**Instruções**
Dê continuidade à entrevista sobre nanotecnologia na agricultura, escrevendo a partir da última fala de MK.

**Texto fornecido**
——————
MK: A nanotecnologia pode ter um impacto profundo na produção agrícola. Para aumentar a produção para suprir uma população global crescente, vários desafios devem ser superados ao mesmo tempo com uma redução do impacto ambiental negativo. A nanotecnologia, fundamentalmente por meio do desenvolvimento de sistemas de entrega inteligentes e nanocarreadores, pode contribuir para a engenharia de forma mais eficiente e com menos agroquímicos e fertilizantes contaminantes, com menores taxas de uso e sistemas de entrega controlados atingindo alvos com muito mais precisão.
ABG: Como estão as regulamentações para essa tecnologia e com que rapidez as novas formulações chegarão ao mercado?
MK: À medida que a aplicação da nanotecnologia se torna uma opção mais realista para a indústria agrícola, tem havido uma preocupação crescente sobre as possíveis implicações para a saúde humana e ambiental que podem ocorrer como resultado. Por exemplo, uma preocupação especial está relacionada à potencial bioacumulação de materiais nano-aprimorados dentro do ambiente e da cadeia alimentar que podem eventualmente chegar ao consumo humano.
——————
**Trechos das entradas**
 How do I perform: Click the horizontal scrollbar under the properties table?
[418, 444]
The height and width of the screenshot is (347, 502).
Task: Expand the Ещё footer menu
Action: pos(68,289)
——————
**Resposta**
A Agência de Proteção Ambiental dos Estados Unidos (EPA) exige que todos os pesticidas usados na indústria agrícola sejam revisados sob a Lei Federal de Inseticidas, Fungicidas e Rodenticidas (FIFRA). Desde 2016, a EPA tem se concentrado em investigar se os nanopesticidas apresentam maiores benefícios do que os pesticidas tradicionais, bem como os riscos potenciais que esses materiais podem causar ao meio ambiente e à saúde humana.
Desde 2011, quando a Comissão Europeia publicou uma definição oficial do que é um nanomaterial, um número considerável de recursos foi dedicado para garantir a segurança desses materiais tanto para os humanos quanto para o meio ambiente. Em relação à indústria agrícola, o Regulamento de Produtos de Proteção Vegetal (EC 1107/2009) é responsável por regular o uso de pesticidas, exigindo, portanto, que os nanomateriais sejam avaliados da mesma forma que qualquer outro ingrediente ativo seria investigado quanto à toxicidade potencial e destino ambiental.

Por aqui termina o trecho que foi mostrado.